We're always doing what we want, so we might as well honor and go after what we really want. To live a life that's real, we must embrace what we really want. And the beauty is, we're the ones who choose. We're the ones who get to choose. We're the ones who get to make this a priority. We're the ones who get to listen to ourselves.
We're the ones who get to honor ourselves. And then we're the ones who get to experience a life lived through listening to and honoring ourselves. I'm not being scared of what we want. Not worried that this is going to turn us into some self absorbed, self obsessed monster because that's kind of the beauty of getting what you want.
That sure, we may start out with more superficial desires, but once we've had our fill of that, then we find ourselves wanting more, wanting some, something a little deeper, a little more meaningful. A little bit more about connection, something that hits a little deeper, that hits a little harder, that lasts a little longer.
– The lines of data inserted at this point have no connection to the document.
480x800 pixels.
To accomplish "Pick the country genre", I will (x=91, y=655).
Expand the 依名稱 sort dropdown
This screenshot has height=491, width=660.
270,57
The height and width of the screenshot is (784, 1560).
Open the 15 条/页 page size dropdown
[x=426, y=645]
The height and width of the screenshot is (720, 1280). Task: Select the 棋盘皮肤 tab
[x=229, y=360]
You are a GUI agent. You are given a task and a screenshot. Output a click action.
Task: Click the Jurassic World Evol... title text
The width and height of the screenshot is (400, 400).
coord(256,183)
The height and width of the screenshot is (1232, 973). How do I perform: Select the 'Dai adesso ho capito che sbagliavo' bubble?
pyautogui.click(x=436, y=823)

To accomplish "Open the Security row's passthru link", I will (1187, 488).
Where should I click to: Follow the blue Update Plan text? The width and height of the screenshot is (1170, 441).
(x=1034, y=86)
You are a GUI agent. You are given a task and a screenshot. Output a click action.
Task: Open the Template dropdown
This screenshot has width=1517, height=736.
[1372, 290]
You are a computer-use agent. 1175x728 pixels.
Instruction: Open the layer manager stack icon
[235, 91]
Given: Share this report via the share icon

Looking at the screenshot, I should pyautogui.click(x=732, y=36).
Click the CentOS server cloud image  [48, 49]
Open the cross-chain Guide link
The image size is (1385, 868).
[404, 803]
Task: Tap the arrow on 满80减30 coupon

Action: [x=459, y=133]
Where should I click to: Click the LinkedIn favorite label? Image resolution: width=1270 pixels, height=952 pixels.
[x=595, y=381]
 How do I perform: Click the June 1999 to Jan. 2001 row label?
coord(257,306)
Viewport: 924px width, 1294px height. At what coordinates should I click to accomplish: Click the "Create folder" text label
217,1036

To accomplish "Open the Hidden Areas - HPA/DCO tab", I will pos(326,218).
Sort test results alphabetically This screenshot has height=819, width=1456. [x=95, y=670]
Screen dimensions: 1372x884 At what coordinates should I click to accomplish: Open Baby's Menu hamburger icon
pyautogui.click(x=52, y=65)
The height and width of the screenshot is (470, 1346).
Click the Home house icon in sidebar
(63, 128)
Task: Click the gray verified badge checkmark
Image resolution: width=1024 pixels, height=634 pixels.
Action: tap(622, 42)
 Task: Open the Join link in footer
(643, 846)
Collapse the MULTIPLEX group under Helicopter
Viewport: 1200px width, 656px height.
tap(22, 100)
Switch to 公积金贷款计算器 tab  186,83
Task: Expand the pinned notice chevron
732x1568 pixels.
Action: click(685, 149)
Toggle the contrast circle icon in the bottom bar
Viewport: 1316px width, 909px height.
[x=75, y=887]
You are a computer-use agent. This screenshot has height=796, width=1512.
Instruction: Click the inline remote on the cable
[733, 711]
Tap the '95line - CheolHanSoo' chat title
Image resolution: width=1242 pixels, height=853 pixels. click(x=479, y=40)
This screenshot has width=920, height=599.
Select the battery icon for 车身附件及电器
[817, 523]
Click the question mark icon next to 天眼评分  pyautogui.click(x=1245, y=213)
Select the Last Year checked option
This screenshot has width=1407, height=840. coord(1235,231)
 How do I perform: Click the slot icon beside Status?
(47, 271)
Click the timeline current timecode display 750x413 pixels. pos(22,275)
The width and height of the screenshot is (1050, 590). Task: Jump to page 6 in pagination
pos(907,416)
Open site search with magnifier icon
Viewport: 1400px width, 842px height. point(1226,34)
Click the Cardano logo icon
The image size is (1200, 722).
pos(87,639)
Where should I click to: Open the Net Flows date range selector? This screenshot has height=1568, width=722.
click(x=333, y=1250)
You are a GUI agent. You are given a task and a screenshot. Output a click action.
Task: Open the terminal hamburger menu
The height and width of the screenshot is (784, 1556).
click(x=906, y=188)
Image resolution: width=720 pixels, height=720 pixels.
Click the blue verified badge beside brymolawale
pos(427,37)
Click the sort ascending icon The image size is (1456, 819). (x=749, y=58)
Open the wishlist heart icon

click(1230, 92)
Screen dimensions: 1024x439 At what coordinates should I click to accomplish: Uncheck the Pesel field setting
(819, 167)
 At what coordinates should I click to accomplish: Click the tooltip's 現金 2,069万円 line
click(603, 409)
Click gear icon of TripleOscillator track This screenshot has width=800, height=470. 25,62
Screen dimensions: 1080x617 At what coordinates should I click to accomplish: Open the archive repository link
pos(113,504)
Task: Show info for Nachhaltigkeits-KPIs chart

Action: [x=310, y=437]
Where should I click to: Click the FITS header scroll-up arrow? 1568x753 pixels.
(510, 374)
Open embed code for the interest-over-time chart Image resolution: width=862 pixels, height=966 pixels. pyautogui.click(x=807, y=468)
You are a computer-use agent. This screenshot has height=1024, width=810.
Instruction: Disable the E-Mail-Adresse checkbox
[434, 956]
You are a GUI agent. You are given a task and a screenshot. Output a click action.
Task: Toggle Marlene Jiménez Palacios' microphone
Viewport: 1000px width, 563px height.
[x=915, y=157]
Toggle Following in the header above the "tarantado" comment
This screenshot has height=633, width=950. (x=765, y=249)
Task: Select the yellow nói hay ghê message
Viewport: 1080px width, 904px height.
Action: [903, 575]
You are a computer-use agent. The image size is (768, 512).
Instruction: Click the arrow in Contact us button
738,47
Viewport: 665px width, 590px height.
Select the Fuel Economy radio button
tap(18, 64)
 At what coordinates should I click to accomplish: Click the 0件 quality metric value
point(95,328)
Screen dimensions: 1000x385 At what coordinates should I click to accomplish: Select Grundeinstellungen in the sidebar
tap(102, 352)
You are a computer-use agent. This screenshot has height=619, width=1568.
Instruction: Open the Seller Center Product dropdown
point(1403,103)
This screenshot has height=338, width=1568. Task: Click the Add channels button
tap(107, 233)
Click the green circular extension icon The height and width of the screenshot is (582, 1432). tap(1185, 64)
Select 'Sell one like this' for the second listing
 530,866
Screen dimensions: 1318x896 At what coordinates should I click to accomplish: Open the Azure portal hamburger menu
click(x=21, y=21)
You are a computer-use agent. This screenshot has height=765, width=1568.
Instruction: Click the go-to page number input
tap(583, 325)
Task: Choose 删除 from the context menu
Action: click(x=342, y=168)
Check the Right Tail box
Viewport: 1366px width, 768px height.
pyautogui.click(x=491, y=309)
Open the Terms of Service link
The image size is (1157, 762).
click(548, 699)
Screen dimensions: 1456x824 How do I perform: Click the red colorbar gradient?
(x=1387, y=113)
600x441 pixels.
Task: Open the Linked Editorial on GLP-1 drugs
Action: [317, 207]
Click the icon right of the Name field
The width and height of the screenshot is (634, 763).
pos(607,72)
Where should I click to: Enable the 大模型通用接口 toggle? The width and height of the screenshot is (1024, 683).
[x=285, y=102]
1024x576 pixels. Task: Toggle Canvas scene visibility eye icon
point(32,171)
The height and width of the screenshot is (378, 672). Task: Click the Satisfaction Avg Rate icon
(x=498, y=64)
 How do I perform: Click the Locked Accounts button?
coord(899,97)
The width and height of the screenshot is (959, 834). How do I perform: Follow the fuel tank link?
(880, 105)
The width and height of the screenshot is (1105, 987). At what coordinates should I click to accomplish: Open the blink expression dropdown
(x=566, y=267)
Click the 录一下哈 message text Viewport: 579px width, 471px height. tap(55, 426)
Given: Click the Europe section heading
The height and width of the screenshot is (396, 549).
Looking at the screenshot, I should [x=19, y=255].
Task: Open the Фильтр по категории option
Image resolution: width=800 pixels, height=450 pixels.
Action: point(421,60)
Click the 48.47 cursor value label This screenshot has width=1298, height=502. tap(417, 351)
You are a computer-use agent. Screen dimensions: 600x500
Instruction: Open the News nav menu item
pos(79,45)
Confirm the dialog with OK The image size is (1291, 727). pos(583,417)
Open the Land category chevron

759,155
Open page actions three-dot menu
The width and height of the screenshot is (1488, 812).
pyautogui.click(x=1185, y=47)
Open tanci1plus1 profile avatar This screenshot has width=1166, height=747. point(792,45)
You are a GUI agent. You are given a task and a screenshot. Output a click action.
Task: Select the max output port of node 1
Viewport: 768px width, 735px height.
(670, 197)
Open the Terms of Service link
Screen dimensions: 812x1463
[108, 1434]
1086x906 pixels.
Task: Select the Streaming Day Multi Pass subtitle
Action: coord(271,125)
The experiencing and the achievement of superficial wants are usually pretty ephemeral, pretty short lasting, and if we're honest, aren't really that satisfying. They were probably better in our head than they actually are in real life, which again is a big part of the beauty of how all this works. That just spurs us to want more, want something greater, want something more impactful, want something that is a truer, more real expression of who and what we really are, beyond the senses, beyond the sensory, beyond the superficial, beyond the immediate personal gain.
It's something deeper, something more real, something more fundamental, and we're led to this if we allow ourselves to be led to this. We live the life we really want by getting comfortable with wanting, by not demonizing and judging our own wanting, by fully accepting, fully honoring what we actually want, and then going out into life actually trying to get it, actually in pursuit of it.
And doing this over and over and over and over again. And truly this is the virtuous cycle of life. This is what connects all beings with all other beings. This is the fuel. This is the animus. This is the animating force of creation, wanting, desire. So what if we try to just go with it? What if we decide to try to try?
What if we decide to try to live this way? What if we look at what we really want and ask ourselves, is this who I really am? I look at my life and look at how I'm doing what I want already and ask myself, well, is this what I really want? Am I accessing and honoring and expressing my own wants on a deep enough level?
Am I only skimming the surface of life? Because I'm only skimming the surface of what I truly want, living on the most physical and sensory and superficial plane. But if I want something deeper, does that involve, does that require that I engage with desires and wants? That live deeper as well. These are important and useful thoughts to entertain.
But again, it all starts with comfort. It all starts with acceptance. It all starts with accepting ourselves, especially accepting what we actually want. Accepting what we actually want and going out into life every day. With the intent to actually live it.